Saturday, September 24, 2011

Love this!!


Tuesday, September 13, 2011

Words to live by...


The way to gain a good reputation
 is to endeavor to be what you desire to appear
-Socrates

Wednesday, August 17, 2011

Fifth Limb-Pratyahara-Control of the Senses


Pratyahara means drawing back or retreat. The word ahara means "nourishment"; pratyahara translates as "to withdraw oneself from that which nourishes the senses."  It means our senses stop living off the things that stimulate; the senses no longer depend on these stimulants and are not fed by them any more.

Pratyahara occurs almost automatically when we meditate because we are so absorbed in the object of meditation. Precisely because the mind is so focused, the senses follow it; it is not happening the other way around.

Much of our emotional imbalance are our own creation. A person who is influenced by outside events and sensations can never achieve the inner peace and tranquility. This is because he or she will waste much mental and physical energy in trying to suppress unwanted sensations and to heighten other sensations.
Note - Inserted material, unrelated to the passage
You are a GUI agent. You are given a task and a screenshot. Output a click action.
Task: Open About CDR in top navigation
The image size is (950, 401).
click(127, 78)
This will eventually result in a physical or mental imbalance, and will, in most instances, result in illness.

Patanjali says that the above process is at the root of human unhappiness and uneasiness. When people seek out yoga, hoping to find that inner peace which is so evasive, they find that it was theirs all along. In a sense, yoga is nothing more than a process which enables us to stop and look at the processes of our own minds; only in this way can we understand the nature of happiness and unhappiness, and thus transcend them both.

     

Saturday, August 13, 2011

Dear Son, August 13, 2011

Before I send the fourth limb of Yoga I wanted to explain why this is so important to me.  Your last letter asked "why I was sending you a yoga book"?

Here is why I want you to open your mind to Yoga...
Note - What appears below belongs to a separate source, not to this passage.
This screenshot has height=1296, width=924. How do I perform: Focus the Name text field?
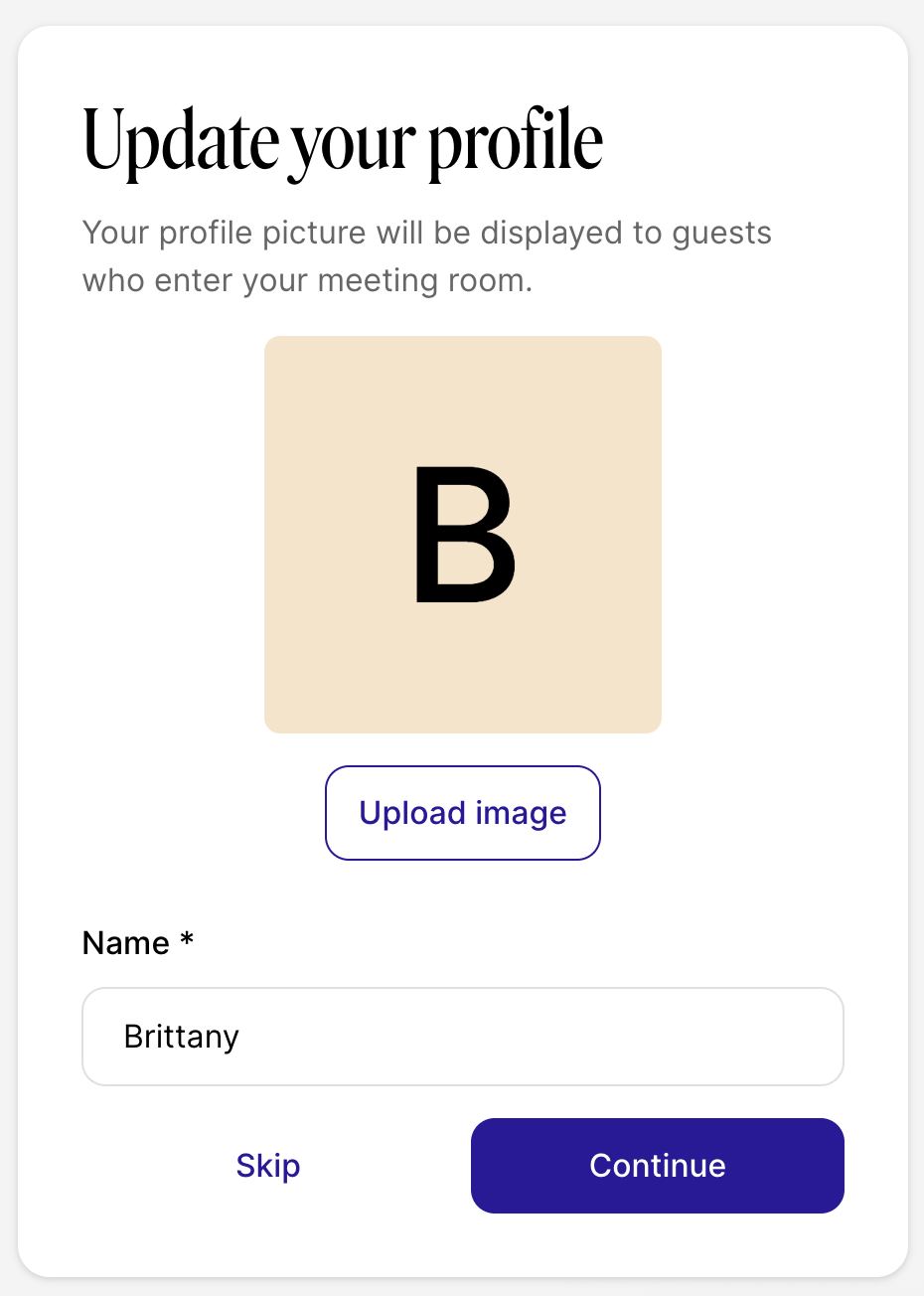click(462, 1037)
After Rusty died I was kind of wondering aimlessly, and for an alcoholic, wondering aimlessly  is not good!!!  I had a friend  ask if I wanted to go with her to Yoga, why not?  I thought....So the next night there I was, scared, embarrassed, and feeling so stupid....I followed my friend, borrowed a mat and went in to the studio....First of all as I walked in I felt an incredible sensce of peace and acceptance...I felt like I belonged and that is not a feeling that comes to me very often....The doing of the yoga was actually very strenuous so thinking was out of the question!  So one hour went by and I was not thinking of my sadness or grief, and I thought,  What A Miracle!  Besides my Alcoholics Anonymous meeting and friends and of course Kennedy, nothing had helped me so much!  After each session there is a short meditation with music, and every single time they started the music tears came down my cheeks, a continual flow that I could not stop nor did I want to - more healing than therapy this was for me.
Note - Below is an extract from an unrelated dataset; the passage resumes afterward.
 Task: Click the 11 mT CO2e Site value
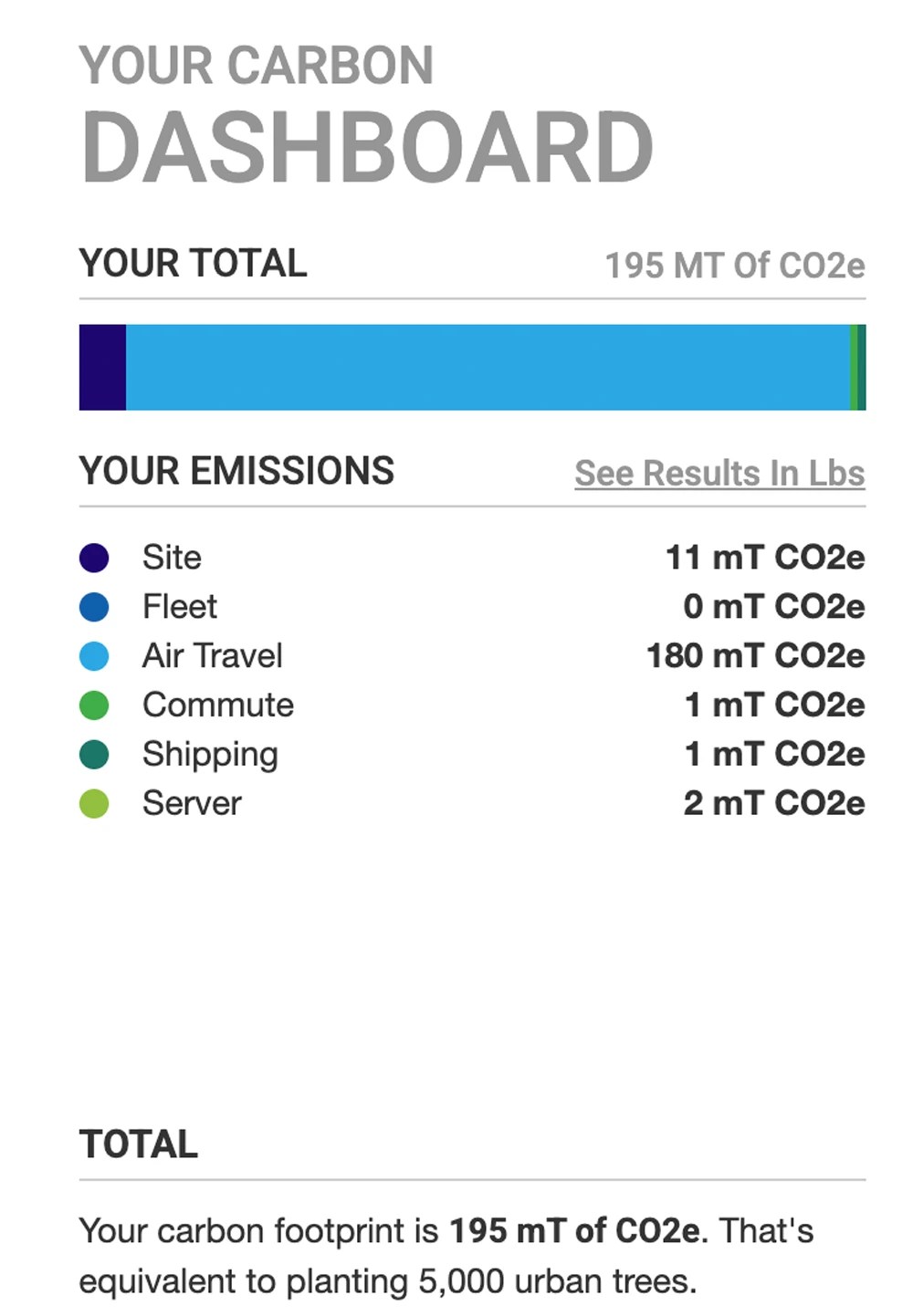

There is so much to learn in Yoga as there are so many different practices....I want you to know that Yoga has given me....

a sense of well being
endurance
peace
acceptance
an outlet for grief, anger, sadness 
more chances to sit still and just listen
a way to put my troubles to the side for a bit 
a wonderful place to be 

Please read the book, I love you...Mom


Friday, August 12, 2011

Dear Son, August 22, 2011



I was up early this morning and noticing that the season is already changing
Before long Autumn will be here...

It occurred to me that I have not noticed the seasons changing in quite some time, about the time Rusty started chemo is about the time that my road seemed full of ruts, had big potholes with dark curtains on either side...Survival I'm sure it's called!  All of energy to see outside my grief and the "cancer journey"  was zapped from me...For the past several years birthdays, holidays,  and the changes of seasons were, for me, just another day to get through..

Yesterday in the store I noticed Autumn things going up, pumpkins, scarecrows, orange leaves, and I looked, really looked and felt a jolt of happiness...I feel like I may even be able to decorate a Christmas Tree this year, I have not had one up since Rusty died, and as you know I raise Christmas Trees....

What I am saying is things change, they really do!

Thursday, August 11, 2011

Found these photos of you!








This picture is of Rusty and I before Reef was born, Rusty's first look at the cabin!

Dear Son, August 11, 2011




Kennedy is turning 2 on Sunday!
  I know you are feeling down at missing another birthday...As I get older I see things so much different, I have always been told that wisdom comes with age. My advise to you is...


Work from the inside out...

It really is non of your business what others think of you...

Knowledge is power! keep reading, keep learning...

And acceptance is the answer to all my problems today. When I am disturbed, it is because I find some person, place, thing, or situation-some fact of my life -unacceptable to me, and I can find no serenity until I accept that person, place, thing, or situation as being exactly the way it is supposed to be at this moment. Nothing, absolutely nothing, happens in God's world by mistake!

You are young - I know your prison time seems like a lifetime...It is and isn't, use this time to change, read the yoga book I sent you even if you don't want to, read your big book...Believe that God has a plan for you and if you are quiet, really quiet, you just might hear it!